• _Records supplied_:
*****
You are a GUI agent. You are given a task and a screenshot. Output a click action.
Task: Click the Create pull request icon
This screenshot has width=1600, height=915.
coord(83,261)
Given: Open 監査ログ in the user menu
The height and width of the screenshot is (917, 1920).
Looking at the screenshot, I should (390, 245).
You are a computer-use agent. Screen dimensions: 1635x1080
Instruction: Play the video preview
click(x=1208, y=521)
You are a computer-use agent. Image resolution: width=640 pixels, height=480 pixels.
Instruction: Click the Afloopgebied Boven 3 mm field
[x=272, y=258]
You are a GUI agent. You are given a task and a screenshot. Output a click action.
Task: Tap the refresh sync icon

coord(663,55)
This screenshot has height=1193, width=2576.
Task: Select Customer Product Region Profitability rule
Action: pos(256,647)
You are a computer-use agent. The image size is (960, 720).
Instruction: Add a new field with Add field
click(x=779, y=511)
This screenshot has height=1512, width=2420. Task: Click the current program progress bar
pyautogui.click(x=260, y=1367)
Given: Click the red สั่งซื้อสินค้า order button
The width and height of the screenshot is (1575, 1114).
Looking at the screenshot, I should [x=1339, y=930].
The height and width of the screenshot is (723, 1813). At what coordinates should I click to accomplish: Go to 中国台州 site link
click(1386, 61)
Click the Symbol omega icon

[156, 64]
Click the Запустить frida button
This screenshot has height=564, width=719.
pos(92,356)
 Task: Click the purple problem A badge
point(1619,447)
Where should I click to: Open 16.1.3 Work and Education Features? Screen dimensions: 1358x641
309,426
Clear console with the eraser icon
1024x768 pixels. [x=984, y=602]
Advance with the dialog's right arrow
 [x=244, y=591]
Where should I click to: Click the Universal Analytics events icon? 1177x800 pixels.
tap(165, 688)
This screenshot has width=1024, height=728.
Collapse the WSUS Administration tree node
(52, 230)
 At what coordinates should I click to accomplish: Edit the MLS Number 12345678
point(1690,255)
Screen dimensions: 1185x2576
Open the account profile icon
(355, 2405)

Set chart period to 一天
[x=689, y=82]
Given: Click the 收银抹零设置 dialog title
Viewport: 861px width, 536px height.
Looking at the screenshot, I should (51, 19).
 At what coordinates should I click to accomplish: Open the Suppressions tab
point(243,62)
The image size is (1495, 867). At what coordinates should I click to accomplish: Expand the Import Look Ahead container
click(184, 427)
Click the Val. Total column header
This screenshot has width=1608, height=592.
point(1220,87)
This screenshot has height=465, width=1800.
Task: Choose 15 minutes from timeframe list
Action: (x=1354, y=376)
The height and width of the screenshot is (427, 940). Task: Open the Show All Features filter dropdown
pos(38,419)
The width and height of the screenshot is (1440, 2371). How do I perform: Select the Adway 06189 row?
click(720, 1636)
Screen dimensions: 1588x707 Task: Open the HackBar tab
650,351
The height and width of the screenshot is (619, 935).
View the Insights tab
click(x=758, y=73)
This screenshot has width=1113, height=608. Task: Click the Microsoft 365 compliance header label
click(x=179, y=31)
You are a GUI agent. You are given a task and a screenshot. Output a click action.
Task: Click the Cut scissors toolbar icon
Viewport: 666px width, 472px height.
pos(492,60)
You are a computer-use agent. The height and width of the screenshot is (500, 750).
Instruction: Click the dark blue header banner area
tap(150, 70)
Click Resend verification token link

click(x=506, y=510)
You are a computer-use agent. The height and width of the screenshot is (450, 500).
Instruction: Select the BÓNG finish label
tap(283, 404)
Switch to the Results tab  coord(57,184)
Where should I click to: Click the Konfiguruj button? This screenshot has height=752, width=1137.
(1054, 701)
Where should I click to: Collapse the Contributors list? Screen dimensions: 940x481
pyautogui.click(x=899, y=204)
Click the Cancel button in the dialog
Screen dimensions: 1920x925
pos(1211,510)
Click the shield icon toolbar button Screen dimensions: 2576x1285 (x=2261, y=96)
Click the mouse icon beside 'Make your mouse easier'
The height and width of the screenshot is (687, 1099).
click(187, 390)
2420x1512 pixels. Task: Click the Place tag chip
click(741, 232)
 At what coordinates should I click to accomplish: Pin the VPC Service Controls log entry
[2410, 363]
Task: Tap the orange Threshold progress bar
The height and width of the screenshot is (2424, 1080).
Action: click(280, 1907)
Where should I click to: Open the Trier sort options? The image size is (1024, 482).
*****
• _What is expected_: Reproduce every row above word for word, in the same order, without changing a single character.

• _Exercise solution_:
You are a GUI agent. You are given a task and a screenshot. Output a click action.
Task: Click the Create pull request icon
This screenshot has width=1600, height=915.
coord(83,261)
Given: Open 監査ログ in the user menu
The height and width of the screenshot is (917, 1920).
Looking at the screenshot, I should (390, 245).
You are a computer-use agent. Screen dimensions: 1635x1080
Instruction: Play the video preview
click(x=1208, y=521)
You are a computer-use agent. Image resolution: width=640 pixels, height=480 pixels.
Instruction: Click the Afloopgebied Boven 3 mm field
[x=272, y=258]
You are a GUI agent. You are given a task and a screenshot. Output a click action.
Task: Tap the refresh sync icon

coord(663,55)
This screenshot has height=1193, width=2576.
Task: Select Customer Product Region Profitability rule
Action: pos(256,647)
You are a computer-use agent. The image size is (960, 720).
Instruction: Add a new field with Add field
click(x=779, y=511)
This screenshot has height=1512, width=2420. Task: Click the current program progress bar
pyautogui.click(x=260, y=1367)
Given: Click the red สั่งซื้อสินค้า order button
The width and height of the screenshot is (1575, 1114).
Looking at the screenshot, I should [x=1339, y=930].
The height and width of the screenshot is (723, 1813). At what coordinates should I click to accomplish: Go to 中国台州 site link
click(1386, 61)
Click the Symbol omega icon

[156, 64]
Click the Запустить frida button
This screenshot has height=564, width=719.
pos(92,356)
 Task: Click the purple problem A badge
point(1619,447)
Where should I click to: Open 16.1.3 Work and Education Features? Screen dimensions: 1358x641
309,426
Clear console with the eraser icon
1024x768 pixels. [x=984, y=602]
Advance with the dialog's right arrow
 [x=244, y=591]
Where should I click to: Click the Universal Analytics events icon? 1177x800 pixels.
tap(165, 688)
This screenshot has width=1024, height=728.
Collapse the WSUS Administration tree node
(52, 230)
 At what coordinates should I click to accomplish: Edit the MLS Number 12345678
point(1690,255)
Screen dimensions: 1185x2576
Open the account profile icon
(355, 2405)

Set chart period to 一天
[x=689, y=82]
Given: Click the 收银抹零设置 dialog title
Viewport: 861px width, 536px height.
Looking at the screenshot, I should (51, 19).
 At what coordinates should I click to accomplish: Open the Suppressions tab
point(243,62)
The image size is (1495, 867). At what coordinates should I click to accomplish: Expand the Import Look Ahead container
click(184, 427)
Click the Val. Total column header
This screenshot has width=1608, height=592.
point(1220,87)
This screenshot has height=465, width=1800.
Task: Choose 15 minutes from timeframe list
Action: (x=1354, y=376)
The height and width of the screenshot is (427, 940). Task: Open the Show All Features filter dropdown
pos(38,419)
The width and height of the screenshot is (1440, 2371). How do I perform: Select the Adway 06189 row?
click(720, 1636)
Screen dimensions: 1588x707 Task: Open the HackBar tab
650,351
The height and width of the screenshot is (619, 935).
View the Insights tab
click(x=758, y=73)
This screenshot has width=1113, height=608. Task: Click the Microsoft 365 compliance header label
click(x=179, y=31)
You are a GUI agent. You are given a task and a screenshot. Output a click action.
Task: Click the Cut scissors toolbar icon
Viewport: 666px width, 472px height.
pos(492,60)
You are a computer-use agent. The height and width of the screenshot is (500, 750).
Instruction: Click the dark blue header banner area
tap(150, 70)
Click Resend verification token link

click(x=506, y=510)
You are a computer-use agent. The height and width of the screenshot is (450, 500).
Instruction: Select the BÓNG finish label
tap(283, 404)
Switch to the Results tab  coord(57,184)
Where should I click to: Click the Konfiguruj button? This screenshot has height=752, width=1137.
(1054, 701)
Where should I click to: Collapse the Contributors list? Screen dimensions: 940x481
pyautogui.click(x=899, y=204)
Click the Cancel button in the dialog
Screen dimensions: 1920x925
pos(1211,510)
Click the shield icon toolbar button Screen dimensions: 2576x1285 (x=2261, y=96)
Click the mouse icon beside 'Make your mouse easier'
The height and width of the screenshot is (687, 1099).
click(187, 390)
2420x1512 pixels. Task: Click the Place tag chip
click(741, 232)
 At what coordinates should I click to accomplish: Pin the VPC Service Controls log entry
[2410, 363]
Task: Tap the orange Threshold progress bar
The height and width of the screenshot is (2424, 1080).
Action: click(280, 1907)
Where should I click to: Open the Trier sort options? The image size is (1024, 482).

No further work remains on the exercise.